Start of Block

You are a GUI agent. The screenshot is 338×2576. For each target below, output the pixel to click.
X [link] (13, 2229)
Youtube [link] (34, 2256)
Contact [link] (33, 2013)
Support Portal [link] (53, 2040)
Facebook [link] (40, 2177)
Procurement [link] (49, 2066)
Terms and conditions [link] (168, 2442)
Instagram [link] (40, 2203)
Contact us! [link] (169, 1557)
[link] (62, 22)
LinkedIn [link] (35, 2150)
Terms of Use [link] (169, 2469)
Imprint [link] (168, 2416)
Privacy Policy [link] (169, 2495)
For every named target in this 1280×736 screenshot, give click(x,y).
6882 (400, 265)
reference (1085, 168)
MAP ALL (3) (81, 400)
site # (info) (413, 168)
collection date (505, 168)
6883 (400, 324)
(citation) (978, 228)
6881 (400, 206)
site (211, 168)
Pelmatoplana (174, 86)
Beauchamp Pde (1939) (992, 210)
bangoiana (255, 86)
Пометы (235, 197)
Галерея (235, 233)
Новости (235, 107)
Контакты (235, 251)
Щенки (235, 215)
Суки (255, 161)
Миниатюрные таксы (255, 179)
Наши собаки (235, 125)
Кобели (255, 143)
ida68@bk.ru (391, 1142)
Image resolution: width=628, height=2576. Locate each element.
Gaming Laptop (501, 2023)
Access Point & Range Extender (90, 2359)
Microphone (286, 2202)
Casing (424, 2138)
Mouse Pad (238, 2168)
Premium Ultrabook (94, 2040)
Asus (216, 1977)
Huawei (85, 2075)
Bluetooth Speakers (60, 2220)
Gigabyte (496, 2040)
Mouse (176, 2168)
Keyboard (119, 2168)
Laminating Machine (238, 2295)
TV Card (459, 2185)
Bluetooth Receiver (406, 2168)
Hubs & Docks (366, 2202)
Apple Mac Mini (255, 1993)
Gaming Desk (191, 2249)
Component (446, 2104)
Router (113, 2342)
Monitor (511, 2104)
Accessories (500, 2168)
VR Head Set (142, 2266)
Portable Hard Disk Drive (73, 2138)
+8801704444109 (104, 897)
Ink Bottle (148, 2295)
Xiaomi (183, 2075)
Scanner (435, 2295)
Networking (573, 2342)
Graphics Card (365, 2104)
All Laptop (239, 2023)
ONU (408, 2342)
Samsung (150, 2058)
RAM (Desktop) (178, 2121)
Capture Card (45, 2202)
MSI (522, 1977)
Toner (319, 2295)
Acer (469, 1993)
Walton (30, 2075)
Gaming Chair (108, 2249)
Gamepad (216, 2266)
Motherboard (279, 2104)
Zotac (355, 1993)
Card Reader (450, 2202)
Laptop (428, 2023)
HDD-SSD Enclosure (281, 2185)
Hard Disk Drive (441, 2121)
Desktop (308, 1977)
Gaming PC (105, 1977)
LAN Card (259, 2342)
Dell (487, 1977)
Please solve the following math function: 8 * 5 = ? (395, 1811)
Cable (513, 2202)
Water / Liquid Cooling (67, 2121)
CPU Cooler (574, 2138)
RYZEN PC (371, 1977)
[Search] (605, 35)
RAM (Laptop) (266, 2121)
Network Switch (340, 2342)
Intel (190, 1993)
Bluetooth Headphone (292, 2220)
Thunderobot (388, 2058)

End of Block

Repeat the material exactly. Begin with its first line and end with the line that has "Instagram [link] (40, 2203)".

=== SOLUTION TO THIS TASK ===
You are a GUI agent. The screenshot is 338×2576. For each target below, output the pixel to click.
X [link] (13, 2229)
Youtube [link] (34, 2256)
Contact [link] (33, 2013)
Support Portal [link] (53, 2040)
Facebook [link] (40, 2177)
Procurement [link] (49, 2066)
Terms and conditions [link] (168, 2442)
Instagram [link] (40, 2203)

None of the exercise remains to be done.